Review posted December 22, 2012.
Houghton Mifflin Books for Children, Boston, 2012. 61 pages.
Starred Review
2012 Sonderbooks Stand-out: #5 Other Children's Fiction
The approach doesn't seem like it would work in a children's book -- an adult talking about what it was like for her growing up as a child in Maine. But the story is told firmly from a child's perspective, and the book does work, beautifully. I'm afraid it may cause a wave of discontent across America. If I had read this as a child growing up in Los Angeles, already sad because I never got to have snow, I would have had a new thing to wish for -- ice.
The story is told beautifully and simply. You'd think it would lose effectiveness because it's about all their childhood winters, and isn't the story of one particular year -- but it stays wonderfully evocative.
And who knew it took so long before they could use their vegetable garden as a rink? The beginning "chapters" (almost more like poems) are simple:
The First Ice
The first ice came on the sheep pails in the barn -- a skim of ice so thin that it broke when we touched it.
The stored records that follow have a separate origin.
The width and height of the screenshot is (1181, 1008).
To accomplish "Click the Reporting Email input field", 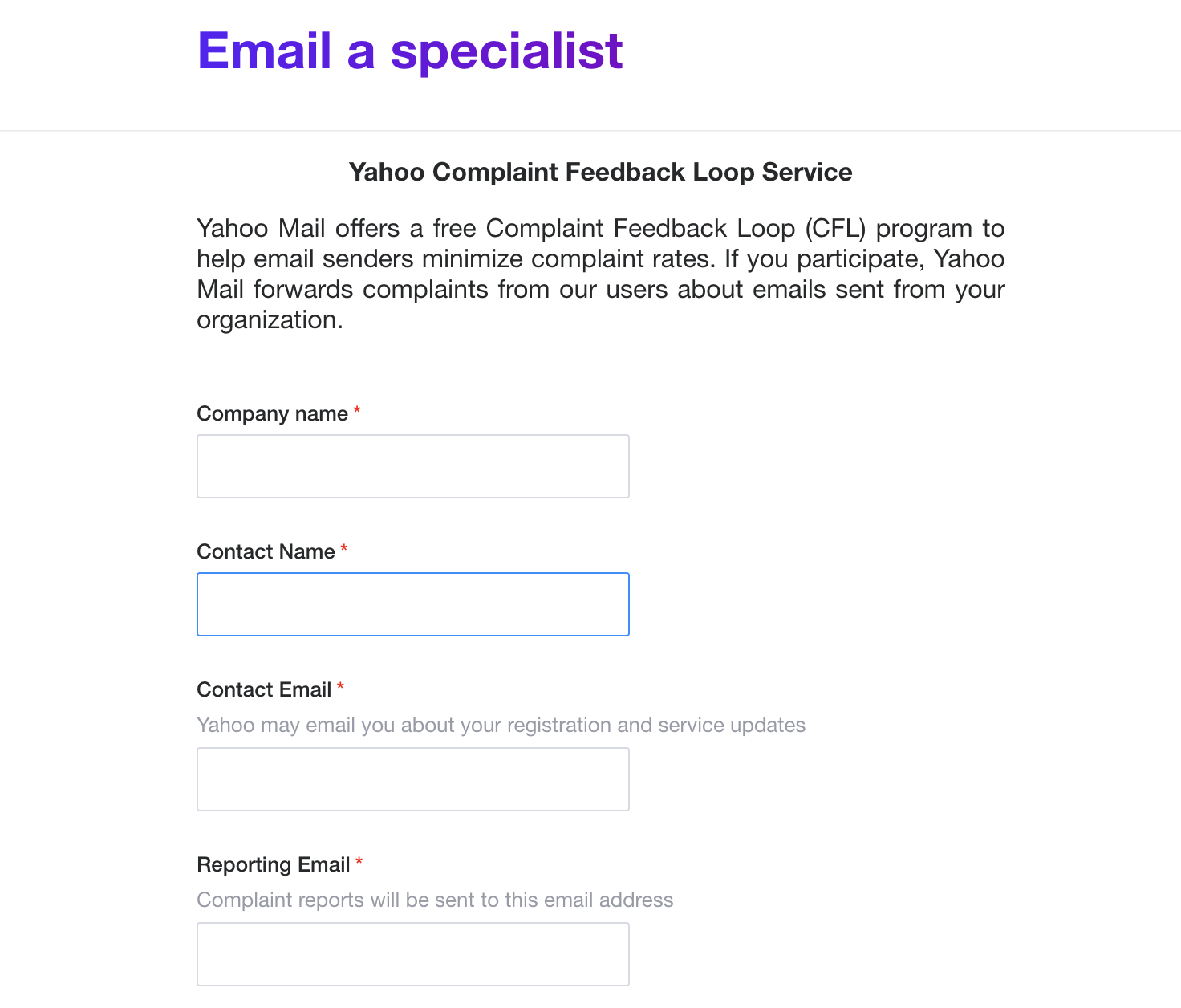I will coord(412,953).
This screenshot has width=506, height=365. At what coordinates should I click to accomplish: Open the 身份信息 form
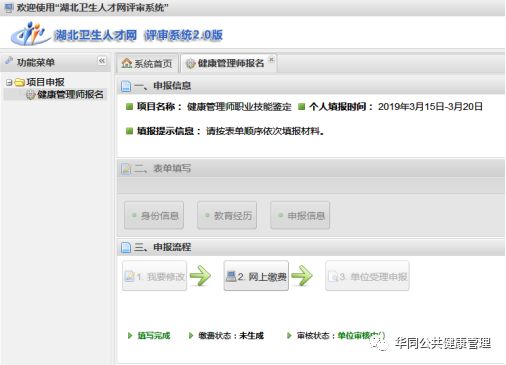click(154, 215)
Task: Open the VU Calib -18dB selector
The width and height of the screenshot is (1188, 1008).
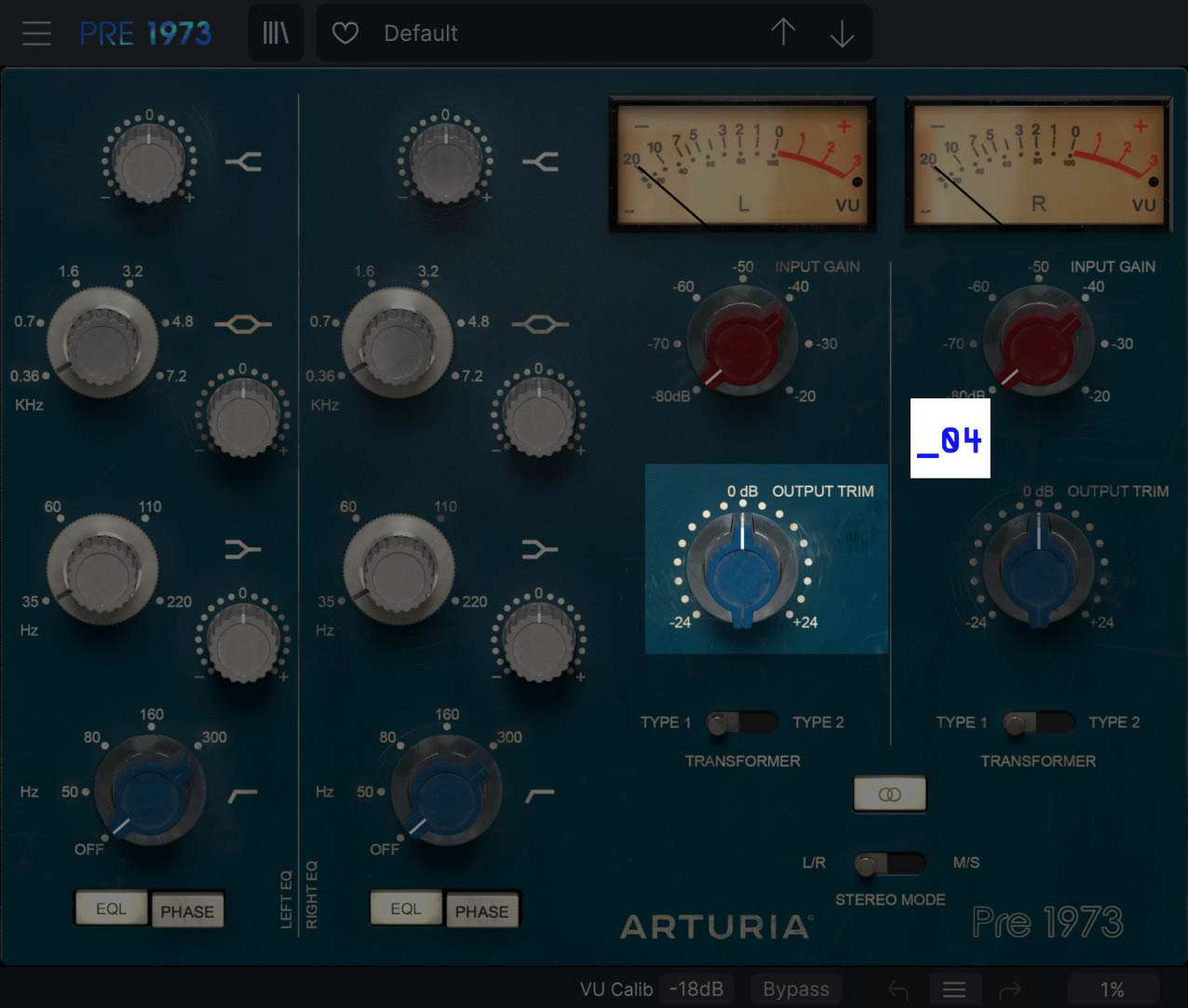Action: pyautogui.click(x=697, y=988)
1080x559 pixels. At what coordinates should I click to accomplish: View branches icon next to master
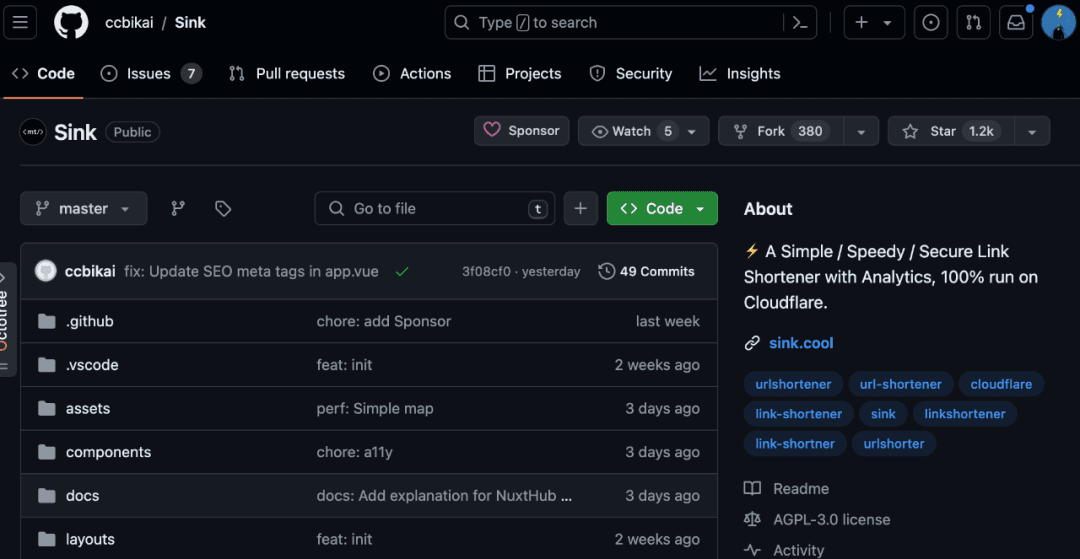pyautogui.click(x=178, y=208)
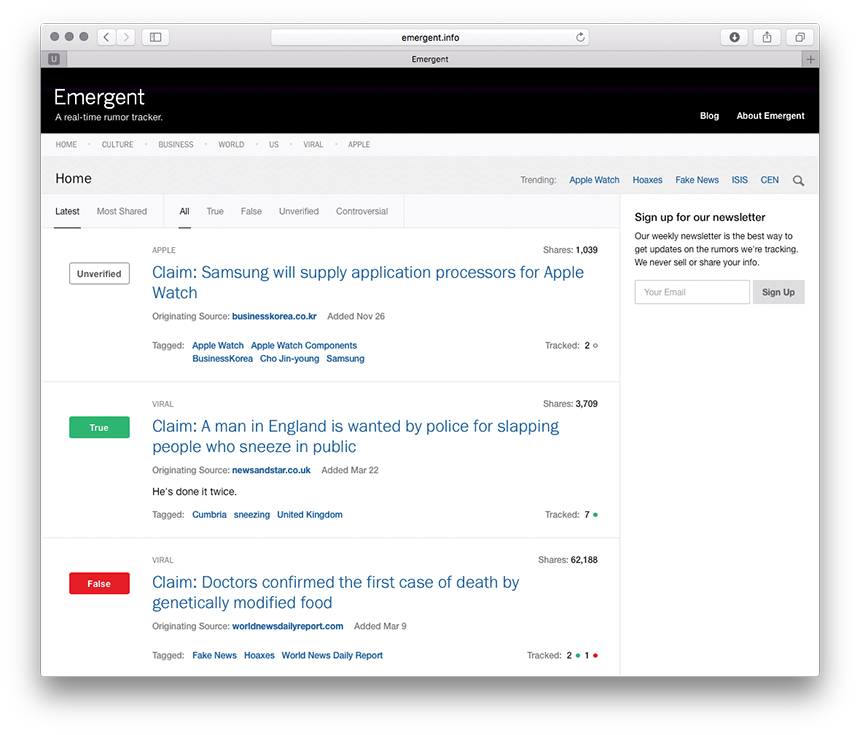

(There's a full page illustration of three kids looking in the bucket.)
The Second Ice
The second ice was thicker. We would pick it out of the pails like panes of glass. We would hold it up in our mittened hands and look through it. Then we would drop it on the hard ground to watch it splinter into a hundred pieces.
(This time the illustration shows a girl looking through a round pane of ice.)
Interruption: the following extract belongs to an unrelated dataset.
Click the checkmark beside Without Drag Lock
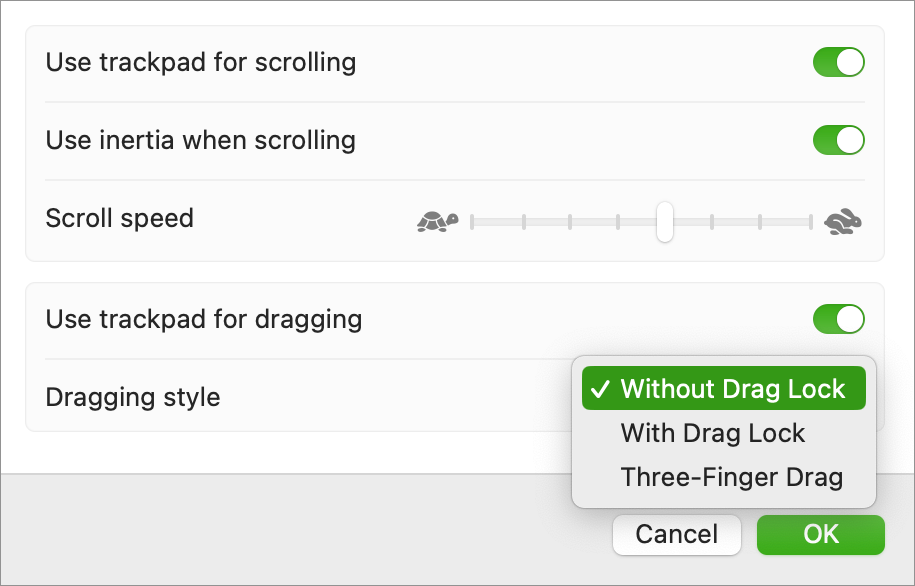Image resolution: width=915 pixels, height=586 pixels. point(600,389)
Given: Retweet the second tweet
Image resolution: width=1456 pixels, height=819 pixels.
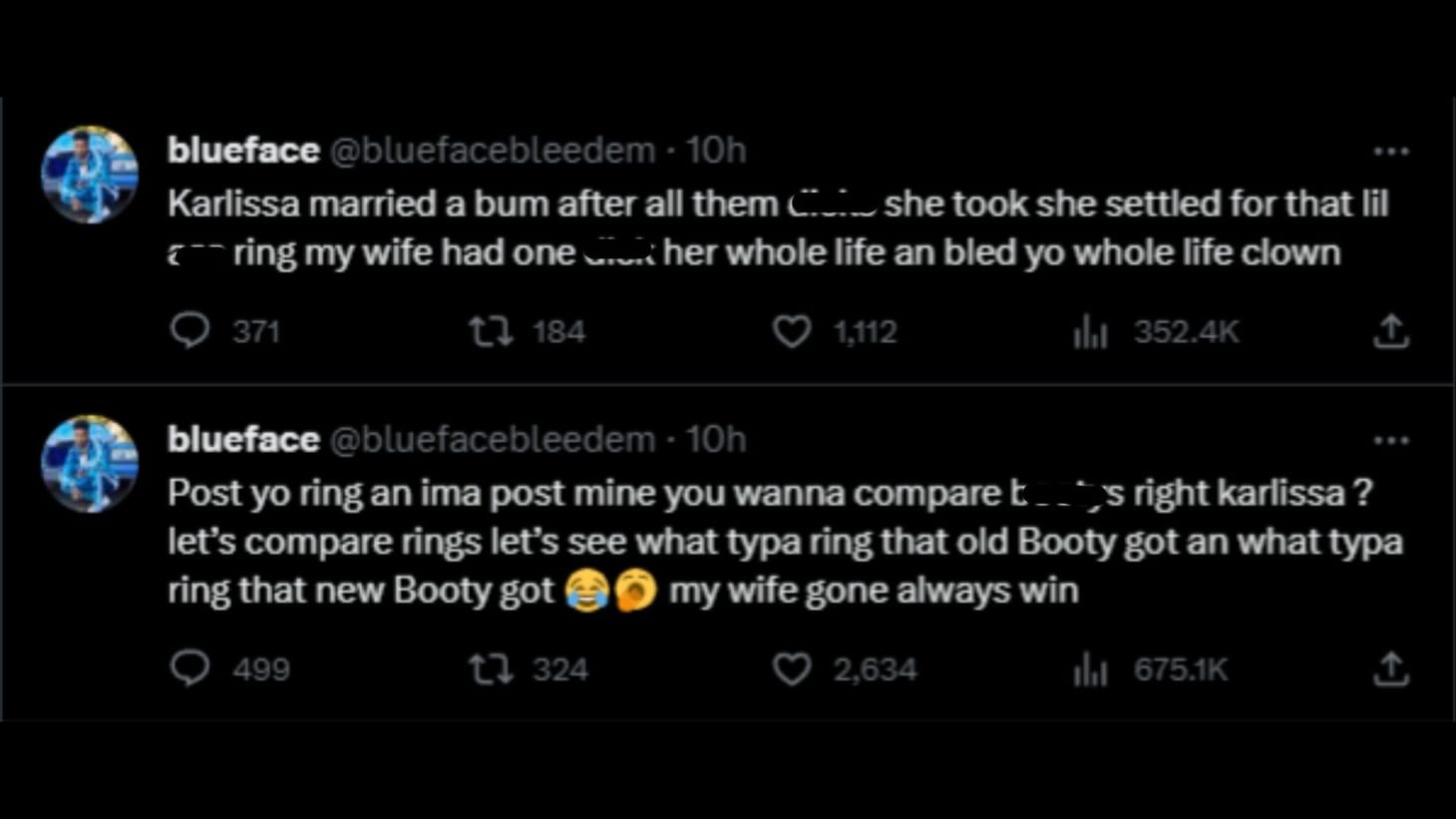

The different types of ice continue. There's field ice and stream ice and black ice, where they can skate on the lake. All of those come before they're ready to turn their summer vegetable garden into a skating rink for the entire community -- Bryan Gardens.
Then the book changes. She talks about rink rules, her Dad's skating tricks, skating parties, and having a big Ice Show. Here's a chapter from later in the book:
Late-Night Skate
After homework was done, after Dad had flooded, after lights were out in neighbors' houses, my sister and I would sometimes go out for a skate. Late-night skates were more exciting than daytime skates. We were alone with our dreams. We would work on our figure eights. We would work on our jumps and spins. We would put on music and pretend we were skating before crowds in a great stadium. We would try out moves that we'd seen figure skaters doing on television or in a picture in the newspaper. We were planning and practicing for some distant Olympics.
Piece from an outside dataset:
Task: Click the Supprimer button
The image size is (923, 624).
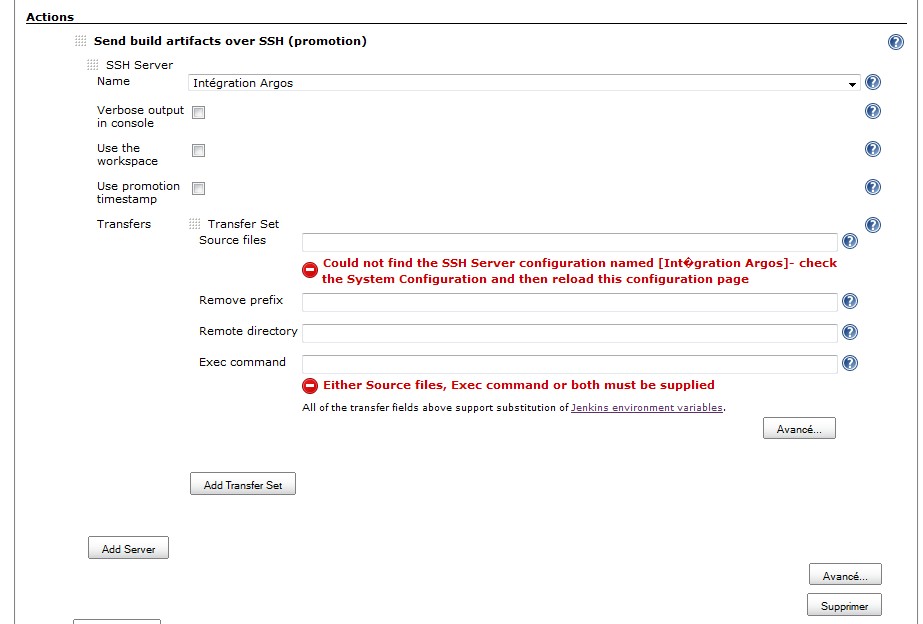Action: 844,605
This is a lovely little book. It's short and not intimidating, but it's going to be hard to know which children might be interested in it. It will be a good choice for readers beginning with chapter books. There's definitely not an action-packed story, but the reader who tackles it will be drawn into a world of anticipation, joy, and skill. I'm looking forward to finding out what kids say about it at our Mock Newbery Book Club in January.
I'm not sure what to call this book. My friend who grew up in Maine says things aren't like that any more there, so I think the closest category is Historical. I'll probably cop out and call it a beginning chapter book, since it's so short, has lots of pictures, and is non-threatening. It pulls you into a time where children's activities were centered around the world outdoors. Even reading about such a time and place is refreshing.